Work order
Below are the records. Gather each line that holds "login".

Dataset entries
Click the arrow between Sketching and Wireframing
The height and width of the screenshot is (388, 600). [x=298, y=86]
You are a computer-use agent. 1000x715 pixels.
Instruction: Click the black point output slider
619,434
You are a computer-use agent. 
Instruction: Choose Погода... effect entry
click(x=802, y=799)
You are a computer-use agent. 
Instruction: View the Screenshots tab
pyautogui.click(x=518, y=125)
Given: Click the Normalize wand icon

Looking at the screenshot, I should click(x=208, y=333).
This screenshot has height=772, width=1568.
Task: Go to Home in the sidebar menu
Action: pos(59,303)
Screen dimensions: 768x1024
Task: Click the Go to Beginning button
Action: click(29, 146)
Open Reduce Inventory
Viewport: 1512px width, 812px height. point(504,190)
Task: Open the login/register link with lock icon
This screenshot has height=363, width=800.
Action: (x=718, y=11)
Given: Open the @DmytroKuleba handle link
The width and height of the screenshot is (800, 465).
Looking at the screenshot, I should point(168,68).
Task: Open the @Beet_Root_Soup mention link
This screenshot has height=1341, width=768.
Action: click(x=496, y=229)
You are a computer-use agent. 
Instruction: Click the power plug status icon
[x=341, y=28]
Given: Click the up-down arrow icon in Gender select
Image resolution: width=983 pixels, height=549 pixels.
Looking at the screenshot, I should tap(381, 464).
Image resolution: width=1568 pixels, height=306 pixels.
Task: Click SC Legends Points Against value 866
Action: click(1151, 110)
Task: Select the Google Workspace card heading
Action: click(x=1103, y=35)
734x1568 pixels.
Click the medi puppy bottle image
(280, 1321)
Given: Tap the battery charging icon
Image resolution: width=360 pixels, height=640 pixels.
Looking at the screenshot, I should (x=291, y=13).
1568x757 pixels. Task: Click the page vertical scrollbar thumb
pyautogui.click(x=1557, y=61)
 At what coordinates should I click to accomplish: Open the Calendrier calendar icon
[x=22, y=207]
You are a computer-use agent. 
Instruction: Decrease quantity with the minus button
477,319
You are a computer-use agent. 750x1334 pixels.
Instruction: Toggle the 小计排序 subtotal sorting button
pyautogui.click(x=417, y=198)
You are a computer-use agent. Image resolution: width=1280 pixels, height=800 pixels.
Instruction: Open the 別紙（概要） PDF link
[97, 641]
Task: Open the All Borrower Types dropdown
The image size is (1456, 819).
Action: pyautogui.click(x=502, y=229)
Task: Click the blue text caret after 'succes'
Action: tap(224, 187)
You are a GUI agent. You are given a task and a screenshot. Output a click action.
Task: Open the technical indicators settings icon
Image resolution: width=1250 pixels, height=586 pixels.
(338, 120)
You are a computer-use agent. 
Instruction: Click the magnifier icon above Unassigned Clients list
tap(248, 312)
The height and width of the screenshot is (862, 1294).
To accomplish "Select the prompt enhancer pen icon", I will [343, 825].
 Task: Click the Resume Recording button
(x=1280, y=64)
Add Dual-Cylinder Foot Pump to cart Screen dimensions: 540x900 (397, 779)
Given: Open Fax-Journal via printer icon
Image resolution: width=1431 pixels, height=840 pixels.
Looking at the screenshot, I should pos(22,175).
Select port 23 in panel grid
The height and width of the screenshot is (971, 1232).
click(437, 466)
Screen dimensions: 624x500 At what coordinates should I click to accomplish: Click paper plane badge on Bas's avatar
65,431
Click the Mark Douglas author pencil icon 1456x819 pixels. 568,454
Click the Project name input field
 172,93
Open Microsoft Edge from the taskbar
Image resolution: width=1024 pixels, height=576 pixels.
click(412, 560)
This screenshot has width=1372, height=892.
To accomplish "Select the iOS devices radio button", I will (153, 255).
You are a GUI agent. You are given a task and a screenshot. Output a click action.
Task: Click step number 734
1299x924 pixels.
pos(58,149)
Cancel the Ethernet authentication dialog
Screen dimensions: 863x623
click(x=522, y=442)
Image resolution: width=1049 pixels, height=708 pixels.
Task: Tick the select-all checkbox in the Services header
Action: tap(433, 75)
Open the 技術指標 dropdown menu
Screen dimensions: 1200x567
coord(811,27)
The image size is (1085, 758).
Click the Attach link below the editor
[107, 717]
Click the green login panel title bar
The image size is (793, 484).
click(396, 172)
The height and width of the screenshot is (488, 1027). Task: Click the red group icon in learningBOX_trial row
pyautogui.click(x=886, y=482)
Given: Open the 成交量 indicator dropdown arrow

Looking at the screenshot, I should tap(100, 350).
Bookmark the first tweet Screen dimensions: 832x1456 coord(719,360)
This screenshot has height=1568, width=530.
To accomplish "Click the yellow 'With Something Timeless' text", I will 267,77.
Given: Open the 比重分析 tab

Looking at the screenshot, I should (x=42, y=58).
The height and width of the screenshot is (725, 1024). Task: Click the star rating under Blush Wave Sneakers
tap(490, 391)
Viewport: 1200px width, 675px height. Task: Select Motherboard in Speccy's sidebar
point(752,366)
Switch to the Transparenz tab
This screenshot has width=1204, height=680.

Output for this task
Task: Open the login/register link with lock icon
Click the green login panel title bar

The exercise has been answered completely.